That’s right: I now have an asteroid named after me.

My friend, fellow astronomer, fellow skeptic, and fellow blogger Jeff Medkeff discovered the asteroid in 2000. It was given the preliminary designation of 2000 WG11, and Jeff had the privilege of naming it, and the short version is he decided it was my time.

The asteroid is about 1.3 km (0.8 miles) across, making it rather small as asteroids go. Because of that (and its current distance of 450 million kilometers) it’s a bit faint, shining right now at about magnitude 21. That’s within reach of a 12" telescope with a nice CCD detector on it, but you won’t be seeing this with your birdwatching binocs.

I don’t have any images of it… yet. It’s listed in the Minor Planet and Comet Ephemeris Service; put "Philplait" into the big text box and it will give you the coordinates of the asteroid (it’s currently in the constellation of Aries). You can see where it is in the solar system on the JPL Small Body Database Browser. Here is the map for today:


As you can see in the map, it’s a main belt asteroid, orbiting the Sun between Mars and Jupiter. It can’t impact the Earth (too bad, since that would be pretty good publicity for Death from the Skies!; I’d sell a million books — plus, the headlines would read "Philplait to Destroy the Earth!" which is awesome). If it could hit us, it would have an impact yield of at least 35,000 megatons, which is a lot, and could easily be a lot more (I’m assuming here that the minimum impact speed is 11 km/sec, Earth’s escape velocity; it could in fact be much higher). This probably would not cause an extinction level event for humans, but it wouldn’t be fun either. The asteroid that wiped out the dinosaurs was from a rock more then 8 times the diameter of 165347 Philplait* and 500 times the mass.

To give you an idea of the asteroid’s size, it has more than 200 times the volume of Hoover Dam. Assuming that it’s made of rock, it has a mass of about 2 quadrillion grams, or about 2 billion tons. If it’s metal it’ll be about twice that massive.

The orbit is mildly eccentric, which means it’s not a perfect circle. It gets as close as about 300 million km from the Sun and as far as 400 million km (180 to 240 million miles). This keeps it well outside the orbit of Mars and well inside Jupiter’s. It’s a nice, safe, rock.

I would say having this rock named after me is a singular honor, but in fact it isn’t: three other skeptics join me in the asteroid belt: Rebecca Watson, Michael Stackpole, and, yes, PZ Myers.

Now, I know my readers, and I know what you’re thinking: whose asteroid is bigger, mine or PZ’s? I asked Jeff that as well, but first I need to take a little diversion into sizes of asteroids.

Asteroids in the main belt are in general too small and too far away to see them as anything other than unresolved dots. So we can’t measure their size directly. Instead, it’s inferred. Imagine two asteroids at the same distance from us, but one is bigger than the other.
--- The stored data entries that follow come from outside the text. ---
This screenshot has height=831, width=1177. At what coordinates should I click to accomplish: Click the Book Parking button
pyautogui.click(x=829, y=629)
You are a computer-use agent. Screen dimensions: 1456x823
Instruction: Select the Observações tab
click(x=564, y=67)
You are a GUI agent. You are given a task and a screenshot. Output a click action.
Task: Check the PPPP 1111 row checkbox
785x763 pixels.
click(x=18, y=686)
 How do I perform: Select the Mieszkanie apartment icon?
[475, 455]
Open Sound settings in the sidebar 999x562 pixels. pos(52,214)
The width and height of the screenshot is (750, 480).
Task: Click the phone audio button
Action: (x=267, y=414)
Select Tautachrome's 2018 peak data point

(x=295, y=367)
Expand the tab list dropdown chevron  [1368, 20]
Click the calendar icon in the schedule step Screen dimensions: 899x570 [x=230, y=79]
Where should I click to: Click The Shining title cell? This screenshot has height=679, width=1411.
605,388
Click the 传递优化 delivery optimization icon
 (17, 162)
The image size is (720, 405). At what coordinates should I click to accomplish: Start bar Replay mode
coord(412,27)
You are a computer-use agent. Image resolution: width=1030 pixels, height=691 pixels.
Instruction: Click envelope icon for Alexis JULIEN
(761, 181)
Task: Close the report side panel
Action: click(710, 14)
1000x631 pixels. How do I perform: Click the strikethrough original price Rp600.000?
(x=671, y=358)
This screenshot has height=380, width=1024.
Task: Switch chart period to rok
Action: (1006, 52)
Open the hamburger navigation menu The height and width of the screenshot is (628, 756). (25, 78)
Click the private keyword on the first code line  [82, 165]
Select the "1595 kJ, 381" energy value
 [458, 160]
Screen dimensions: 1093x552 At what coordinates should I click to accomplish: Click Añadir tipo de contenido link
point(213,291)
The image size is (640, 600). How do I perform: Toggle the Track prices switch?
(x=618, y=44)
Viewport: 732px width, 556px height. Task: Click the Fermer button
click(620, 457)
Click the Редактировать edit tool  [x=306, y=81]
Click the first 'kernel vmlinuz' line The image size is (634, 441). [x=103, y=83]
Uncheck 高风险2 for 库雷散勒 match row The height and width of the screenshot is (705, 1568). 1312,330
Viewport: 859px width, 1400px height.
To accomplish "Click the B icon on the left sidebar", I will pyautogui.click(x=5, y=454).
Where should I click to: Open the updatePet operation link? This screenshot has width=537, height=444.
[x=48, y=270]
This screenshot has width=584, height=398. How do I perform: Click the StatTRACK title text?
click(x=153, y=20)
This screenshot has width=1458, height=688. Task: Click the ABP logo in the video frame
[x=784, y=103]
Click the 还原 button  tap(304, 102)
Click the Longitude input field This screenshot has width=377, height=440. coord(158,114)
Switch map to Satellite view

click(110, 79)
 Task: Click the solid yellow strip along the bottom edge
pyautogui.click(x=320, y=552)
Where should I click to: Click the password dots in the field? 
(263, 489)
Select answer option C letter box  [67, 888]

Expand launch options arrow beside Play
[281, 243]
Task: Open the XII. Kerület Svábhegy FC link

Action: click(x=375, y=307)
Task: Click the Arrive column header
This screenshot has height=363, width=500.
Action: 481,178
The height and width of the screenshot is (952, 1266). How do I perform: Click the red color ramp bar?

Since it has more surface area, it reflects more sunlight, and will appear brighter to us. However, the reflectivity of the asteroid also determines its brightness: a shiny white asteroid will be a lot brighter than one the same size that’s soot black. The reflectivity of an asteroid is called its albedo. Something that reflects 100% of the incoming light has an albedo of 1, while something pitch black would have an albedo of 0.

So the size of an asteroid is calculated using its distance and assuming an albedo. On average, asteroids have an albedo of about 0.15, so that’s what usually assumed. It’s also assumed that the asteroid is a sphere, which may not be true. In fact, only asteroids hundreds of miles across are spherical, so one a mile across can be any sort of weird shape.

So assuming the asteroid has an albedo of 0.15 and that it’s round, it’s about 1.3 kilometers in diameter. It could be shinier and smaller, or darker and bigger, or elongated and bigger, or or or. Until we go there and take a look we won’t know.

Having said all this, I’ll note that all things being equal, PZ’s asteroid (153298 Paulmyers) is twice the diameter of mine. Sigh. Figures. However, I’m not insulted. In fact I think PZ is overcompensating for something. Still and all, we don’t really know how big they are, but his being bigger is the safe way to bet.

Even if I must share this honor with PZ (and there better be a species of squid named after me soon to make up for this) it is still a great one. I wonder… some time in the distant future, will some astronaut mine this asteroid? Will it be someone’s home, or will it be just another rock among billions, silently orbiting the Sun?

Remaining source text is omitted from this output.